Mr. Maku’s attack came, however, in the intersection of two compelling policy challenges facing the administration: a desperate urge to regulate the internet and the social media landscape, on the one hand, and a way to manage a string of operational slip ups in the ongoing anti-terror campaign, the latest which was the extra-judicial murder of about seven young men in the Apo neighbourhood in Abuja.
Speaking in Osogbo, Osun state, where he attended the 44th National Council on Information with the theme “Social Media and Public Information Management,” Mr. Maku, a former newspaper editor, claimed that both PREMIUM TIMES and Sahara Reporters “frequently publish online reports deliberately contrived to undermine military strategy, demoralise our troops, or even cause incitement to mutiny.”
“This is unacceptable,” Mr. Maku, now supervising minister for the defence ministry ominiously promised his audience, not disclosing what the administration plans to do. The comment was later emailed to news organizations in a statement signed by his aide, Joseph Mutah.
But in a swift reaction, PREMIUM TIMES refuted Mr. Maku’s claims, and described the administration’s action as a scheme to blackmail and intimidate independent media voices from performing the important role of holding government and its officials accountable.
PREMIUM TIMES’ Managing Editor, Musikilu Mojeed, spoke of “the professional integrity, the deep sense of accuracy, balance, and fairness that define the news ethics” of the newspaper, but regretted that the paper “could not apologise if its uncompromising independence created discomfort for officials in the corridors of power.”
“The commitment to a democratic, accountable and transparent nation, that assumes its place of pride in the comity of nations is our well advertised position, and we cannot be persuaded that the sacrifices we make for the nation are inferior to the daily claims made by public officials” Mr. Mojeed said.

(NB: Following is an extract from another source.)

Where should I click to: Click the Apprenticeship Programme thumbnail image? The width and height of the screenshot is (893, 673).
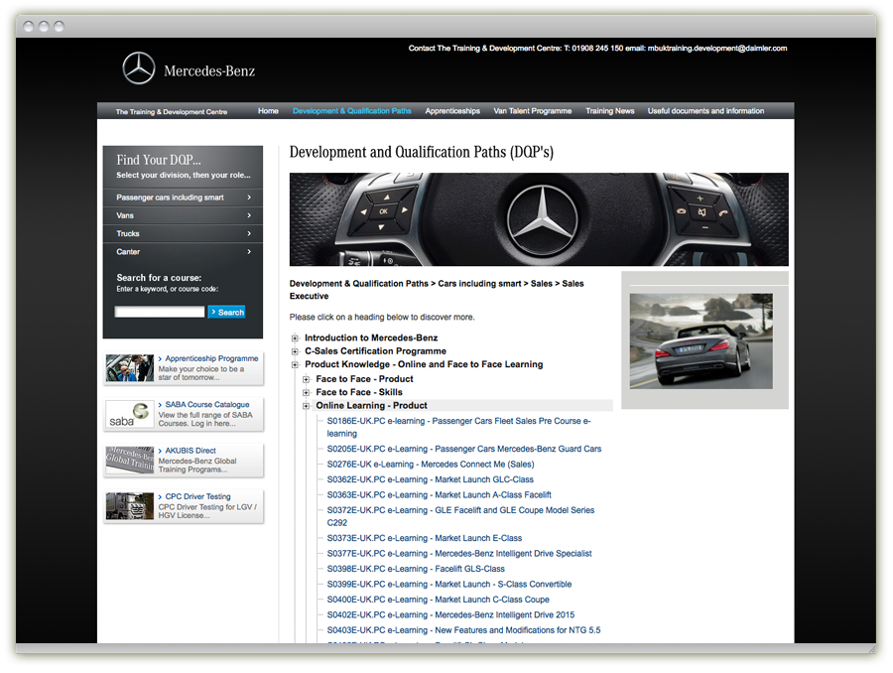coord(130,368)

He added: “when we expose government’s neglect of Nigerian troops on mission, as well as the violations by security forces confronting the brutal insurgency of Boko Haram, we do not come with a sense of diminished national or patriotic spirit. We speak for the higher ideals that define the aspirations of the best among our compatriots.”
As an investigative reporting medium, PREMIUM TIMES has maintained a lead role in reporting massive corruption in high places, gross violations of human rights by state and non-state actors, as well as regulatory failures that have put citizens at the short end of the policy and governance stick in the country.
Mr. Mojeed said he understood that the paper will not be the darling of those in power, but urged the minister to restrain in using his position of power and privilege to abridge and abuse the honoured right to freedom of expression of citizens, and to remember that “the history of our land and of many nations of the globe have proved that governments work best only when they see the media as partners in the progress of building a virile nation and stable democracy.”
He said he was therefore pleased to hear from Mr. Maku’s remarks that “the government believed in media freedom and will not gag any medium.” Mr. Mojeed assured its readers that PREMIUM TIMES will always exhibited a sense professionalism and discretion in its reporting, and would continue to do so while upholding the people’s right to know.
He said: “We love Nigeria, our nation, and care even more about the welfare and security of our men and women in uniform, among whom we have parents, siblings, and relations. Coming with this type of unalloyed commitment, then, it is unacceptable that people will imagine that our concerns are negotiable.”
“We see ourselves as a public trust which owes its readers and the Nigerian people the honoured promise of truth, accountability, and commitment to true democracy. We cannot pretend to appreciate intimidation and blackmail in this process”, he said.